● To be done
a: Answer these questions using the Ghibli film ranking:
(i) How many minutes do completionists forfeit by watching The Cat Returns?
(ii) How long does the turning point of Arrietty take to play out?
(iii) In what year did Miyazaki revoke his retirement?
b: In the Ghibli film ranking, reproduce the part starting at "If, after Stuart" and ending at "(Hirosama Yonebayashi, 2014)", swapping "Downsizing" for "Honey, I Shrunk the Kids".
c: Carry the Ghibli film ranking forward from its final sentence.

● Text passage
□ □ □ □ □

The following effort to order the films is based on such criteria as their ambition, the depth of what they say, and how effectively they say it compared to other movies in their respective genres.
21. The Cat Returns (Hiroyuki Morita, 2002)
The Cat Returns is the Rogue One of the Ghibli Cinematic Universe, an inconsequential and flimsy elaboration on a marginal aspect of a previous film (Whisper of the Heart) for which nobody was clamoring. Its art style veers detrimentally away from Ghibli’s standard, trading in the detailed shadows and realistic character proportions of its predecessors for an overlit, cartoony aesthetic resembling a derivative TV anime.
The movie exists to gratify three niche groups: the very young, cat lovers, and Ghibli completionists who will forfeit 75 minutes of their time in the pursuit of expertise or bragging rights. Perhaps it will bring some fleeting gratification to such viewers, but for most everyone else, it is a chore with nothing to say except kiddy movie platitudes about believing in yourself.
20. The Secret World of Arrietty (Hiromasa Yonebayashi, 2010)
Of all the fantasy Ghibli movies, Arrietty takes place in a world least removed from our own, and so it suffers from the most familiarity and tedium. Whereas Miyazaki populates his directed works in large part with fantastical creatures, his Borrowers-adapted script contents itself with magnifying ordinary household- and garden-dwellers.
Hirosama Yonebayashi has the least discernible style of the studio’s recurring directors, and here he is saddled with weak source material that takes seemingly forever to go nowhere significant. The turning point of the movie takes twenty minutes to play out, as Arrietty and her mentor scale furniture in real-time to steal some sugar cubes; nothing is learned over the course of the film, and the protagonist is a bore.
If, after Stuart Little, Downsizing, Ant-Man, and multiple Pixar movies, one still hasn’t felt the onset of tiny people burnout, then the meticulous care of Ghibli’s animators may just salvage Arrietty’s thin character development. Otherwise, it’s hard to recommend the film to anyone.
19. When Marnie Was There (Hirosama Yonebayashi, 2014)
The last confirmed movie from Ghibli until Miyazaki revoked his retirement in 2016, When Marnie Was There offers sporadic amusement if one watches it as an implied lesbian ghost romance, yet struggles to come up with any interesting visual motifs or sense of urgency, relating most of the plot in flashbacks.
The mystery feels needlessly opaque in order to inflate the runtime, with most of Marnie’s history being dispensed in a monologue towards the end rather than revealed physically.

□ □ □ □ □

● Entries shown
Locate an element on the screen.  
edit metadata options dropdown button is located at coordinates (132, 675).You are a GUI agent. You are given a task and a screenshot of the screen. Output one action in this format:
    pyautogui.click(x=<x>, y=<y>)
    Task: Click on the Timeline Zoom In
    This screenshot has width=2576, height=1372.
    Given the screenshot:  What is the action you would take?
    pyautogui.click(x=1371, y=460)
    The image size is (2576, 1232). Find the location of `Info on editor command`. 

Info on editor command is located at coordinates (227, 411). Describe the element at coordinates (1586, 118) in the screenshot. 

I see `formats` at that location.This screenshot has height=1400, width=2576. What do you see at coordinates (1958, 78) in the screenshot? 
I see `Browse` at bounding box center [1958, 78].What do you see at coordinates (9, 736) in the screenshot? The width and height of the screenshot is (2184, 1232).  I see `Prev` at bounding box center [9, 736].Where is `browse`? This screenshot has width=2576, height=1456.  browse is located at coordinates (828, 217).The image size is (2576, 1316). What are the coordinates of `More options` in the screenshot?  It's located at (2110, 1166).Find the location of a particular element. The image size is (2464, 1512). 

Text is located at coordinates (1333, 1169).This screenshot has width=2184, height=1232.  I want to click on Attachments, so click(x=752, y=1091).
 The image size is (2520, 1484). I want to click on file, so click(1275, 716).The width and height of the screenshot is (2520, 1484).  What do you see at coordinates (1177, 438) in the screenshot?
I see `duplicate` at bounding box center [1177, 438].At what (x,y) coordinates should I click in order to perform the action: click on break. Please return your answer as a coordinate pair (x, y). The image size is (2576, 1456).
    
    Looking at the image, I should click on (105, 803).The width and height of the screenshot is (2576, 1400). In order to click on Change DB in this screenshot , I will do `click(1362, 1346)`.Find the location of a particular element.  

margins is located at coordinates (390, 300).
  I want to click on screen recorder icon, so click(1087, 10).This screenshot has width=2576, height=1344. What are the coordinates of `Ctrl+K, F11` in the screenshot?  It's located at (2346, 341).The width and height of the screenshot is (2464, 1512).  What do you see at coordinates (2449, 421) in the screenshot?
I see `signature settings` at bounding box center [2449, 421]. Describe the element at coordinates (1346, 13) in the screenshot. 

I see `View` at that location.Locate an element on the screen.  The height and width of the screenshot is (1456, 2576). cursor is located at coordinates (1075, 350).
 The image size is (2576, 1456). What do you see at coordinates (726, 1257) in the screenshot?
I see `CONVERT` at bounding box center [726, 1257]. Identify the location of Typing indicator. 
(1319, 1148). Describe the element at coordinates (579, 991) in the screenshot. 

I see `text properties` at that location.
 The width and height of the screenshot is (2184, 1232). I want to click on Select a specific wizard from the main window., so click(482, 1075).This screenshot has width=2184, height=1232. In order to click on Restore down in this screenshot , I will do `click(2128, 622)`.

□ □ □ □ □

● Final results
a:
(i) 75 minutes
(ii) Twenty minutes
(iii) 2016

b:
If, after Stuart Little, Honey, I Shrunk the Kids, Ant-Man, and multiple Pixar movies, one still hasn’t felt the onset of tiny people burnout, then the meticulous care of Ghibli’s animators may just salvage Arrietty’s thin character development. Otherwise, it’s hard to recommend the film to anyone.
19. When Marnie Was There (Hirosama Yonebayashi, 2014)

c:
Admittedly, the coastal setting is much better realized than the confined home of Arrietty, and some of the boating and storm scenes are pleasing to the eye. Unfortunately, the soundtrack is generic and overwrought by Ghibli standards, and Marnie isn’t differentiated enough as a white girl, her blue eyes creating an uncanny valley effect next to other Ghibli faces that don’t really look Japanese.
18. Tales From Earthsea (Goro Miyazaki, 2006)
Broadly written off as the studio’s only major stumble, Tales from Earthsea wants for even a hint of originality. Miyazaki’s and Takahata’s imaginations have always formed the cornerstone of their films’ success, from giant space bugs and feline buses to shape-shifting raccoons and all the specters of Spirited Away.
By contrast, Miyazaki’s son Gore looked to a western children’s fantasy series for his first feature, and failed to translate whatever made Ursula K. Le Guin’s books distinctive or popular in the first place. His Earthsea is an amalgamation of banal high fantasy tropes and images, and its presentation pales even next to Takahata’s Horus: Prince of the Sun, which came out almost 40 years prior.
In spite of its generic and tedious plot, Goro Miyazaki’s debut does have some suitably violent and grandiose sequences involving dragons, so if one can stay awake for them, it’s not the worst Studio Ghibli film by default.
17. Ocean Waves (Tomomi Mochizuki, 1993)
As a movie made for television, Ocean Waves has indisputably the cheapest animation of any Ghibli feature, although its relatively plain and unadorned aesthetic makes it more watchable than the garish, wide-eyed characters of The Cat Returns. It has somewhat more mature content than the Ghibli movies formerly distributed by Disney, showing teenagers drinking and fooling around in frank detail.
Director Tomomi Mochizuki imbues the film with a relaxed pace and realism similar to that of a Wong Kar-Wai picture, and the marginally different focus pushes Ocean Waves to the front of the lesser Ghibli pack.
16. Whisper of the Heart (Yoshifumi Kondō, 1995)
Whisper of the Heart is beloved by many Ghibli devotees, but time and Hollywood’s lazy inertness have not been kind to it. “Take Me Home, Country Roads” by John Denver served an integral plot function in no fewer than three 2017 movies, and so it will likely strike many Ghibli latecomers with an irritating sense of déjà vu. Even if one doesn’t mind some overplayed American country, Yoshifumi Kondō’s sole feature still fails to find a satisfying balance for the multiple stories that it’s tackling.
Most of Ghibli’s female protagonists are aloof and independent children, or at least childlike in their innocence, so Whisper of the Heart comes as a bit of an anomaly in the studio’s catalogue, dealing extensively with adolescent crushes and awkwardness.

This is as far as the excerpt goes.